300 Anak Difabel dan Non-Difabel Ikut Jambore Bertema Pendidikan Non Diskriminasi

- detikNews
Sabtu, 10 Mei 2014 13:57 WIB
300 Anak Difabel dan Non-Difabel Ikut Jambore Bertema Pendidikan Non Diskriminasi
Jambore di TMII (Foto: Elza/detikcom)
Jakarta - Sebanyak 300 anak usia SD mengikuti Jambore anak yang digelar di Taman Mini Indonesia Indah (TMII). Ratusan anak itu berasal dari siswa SD reguler dan sekolah difabel seluruh Indonesia.

Acara yang digelar di Anjungan Kalimantan Timur, Sabtu (10/5/2014) ini berisi serangkaian kegiatan di antaranya pementasan tari-tarian, menyanyi, mendengar dongeng, lomba menggambar dan mewarnai. Mereka berkegiatan bersama dengan ceria dan tanpa canggung.

Dengan mengangkat tema "Pendidikan Non Diskriminasi", acara yang diselenggarakan oleh Organisasi New Indonesia ini merupakan rangkaian dari kegiatan Global Action Week yang diselenggarakan di berbagai negara pada tahun 2014. Global Action Week sendiri mengangkat tema Education & Disability - Equal Right Equal Opportunities.

Sedangkan Organisasi New Indonesia Network For Education Watch merupakan gabungan dari 17 NGO yang punya perhatian terhadap pendidikan nasional.

Diharapkan melalui acara ini, orang tua dan anak baik yang berkebutuhan khusus atau yang tidak, dapat mendukung pelaksanakan pendidikan tanpa diskriminasi. Mereka yang difabel atau non difabel dibiarkan berkegiatan bersama agar dapat dipahami bahwa tidak perlu ada diskriminasi dan membeda-bedakan di antara mereka.

"Setiap warga negara dalam kondisi apapun, latar belakang agama, ras, termasuk kondisi tubuh memiliki hak yang sama untuk dapat kesempatan yang sama untuk mendapat pendidikan berkualitas," ujar Koordinator Abdul Waidl kepada wartawan.

Abdul menilai hingga saat ini negara masih belum memberikan perhatian yang cukup kepada anak-anak difabel. Hal ini ditunjukkan dengan masih kurangnya tenaga pengajar berkualitas untuk anak berkebutuhan khusus. Padahal, Abdul mengungkapkan ada 4 sampai 5 juta anak tuna rungu di Indonesia.

"Problem kita, kurikulum untuk anak berkebutuhan khusus disusun oleh orang non difabel, dengan cita-cita orang non difabel dan yang mengajarnya juga oleh non divabel.
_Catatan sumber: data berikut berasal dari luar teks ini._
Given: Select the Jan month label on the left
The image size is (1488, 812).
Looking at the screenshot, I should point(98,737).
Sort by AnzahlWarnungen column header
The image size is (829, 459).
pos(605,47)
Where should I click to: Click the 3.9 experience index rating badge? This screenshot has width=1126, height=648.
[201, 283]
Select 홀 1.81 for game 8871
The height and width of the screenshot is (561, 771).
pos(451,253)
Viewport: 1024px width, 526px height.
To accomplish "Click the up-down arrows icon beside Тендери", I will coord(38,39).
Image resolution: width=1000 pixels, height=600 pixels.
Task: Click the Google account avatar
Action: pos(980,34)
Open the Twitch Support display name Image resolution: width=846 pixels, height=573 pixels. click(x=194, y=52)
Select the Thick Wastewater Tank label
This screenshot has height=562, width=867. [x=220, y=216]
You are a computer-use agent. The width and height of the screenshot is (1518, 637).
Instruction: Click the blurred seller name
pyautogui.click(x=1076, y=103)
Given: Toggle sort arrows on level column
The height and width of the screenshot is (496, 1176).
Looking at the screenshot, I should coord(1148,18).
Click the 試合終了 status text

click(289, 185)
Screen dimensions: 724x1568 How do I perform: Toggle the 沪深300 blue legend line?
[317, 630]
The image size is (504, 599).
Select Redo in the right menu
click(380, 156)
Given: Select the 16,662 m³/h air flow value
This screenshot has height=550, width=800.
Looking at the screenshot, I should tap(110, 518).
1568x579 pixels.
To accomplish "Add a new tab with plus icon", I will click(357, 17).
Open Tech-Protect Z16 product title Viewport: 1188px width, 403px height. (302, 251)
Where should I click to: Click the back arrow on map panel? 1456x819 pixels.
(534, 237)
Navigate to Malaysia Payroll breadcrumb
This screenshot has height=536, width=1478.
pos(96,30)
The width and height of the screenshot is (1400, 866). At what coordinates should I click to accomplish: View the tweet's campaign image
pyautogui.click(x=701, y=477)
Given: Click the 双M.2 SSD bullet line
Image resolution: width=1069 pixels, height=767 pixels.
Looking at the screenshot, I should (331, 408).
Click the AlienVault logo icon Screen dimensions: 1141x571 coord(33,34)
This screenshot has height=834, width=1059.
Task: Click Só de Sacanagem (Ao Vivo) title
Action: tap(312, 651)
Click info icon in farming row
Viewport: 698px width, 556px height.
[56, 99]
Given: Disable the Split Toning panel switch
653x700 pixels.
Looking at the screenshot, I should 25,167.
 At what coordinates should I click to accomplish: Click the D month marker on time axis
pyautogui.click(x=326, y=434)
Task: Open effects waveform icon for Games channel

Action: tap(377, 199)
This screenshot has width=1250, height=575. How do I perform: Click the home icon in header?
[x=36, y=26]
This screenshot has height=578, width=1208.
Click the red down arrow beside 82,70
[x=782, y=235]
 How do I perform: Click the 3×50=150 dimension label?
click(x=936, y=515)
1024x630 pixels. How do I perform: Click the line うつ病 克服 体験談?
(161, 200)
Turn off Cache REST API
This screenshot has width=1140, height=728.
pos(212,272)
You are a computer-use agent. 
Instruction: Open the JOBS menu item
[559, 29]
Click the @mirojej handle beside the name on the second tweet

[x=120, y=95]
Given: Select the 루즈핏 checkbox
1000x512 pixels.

Padahal mereka tidak mengalami itu," ulasnya.

Menurutnya, sudah saatnya para difabel menjadi guru untuk anak-anak difabel. Sebab, mereka memiliki bahasa ibu yang sama.

Dalam kesempatan itu, hadir Komisioner KPAI Susanto menambahkan pemerintah melalui Kemendikbud perlu melakukan evaluasi terhadap proses pembelajaran sekaligus perhatian bagi penyelenggara pendidikan khusus.

"Negara harus ambil bagian ke depan, kementeriaan pendidikan harus menjadi pihak yang terdepan dalam mengurusi masalah ini," kata Susanto.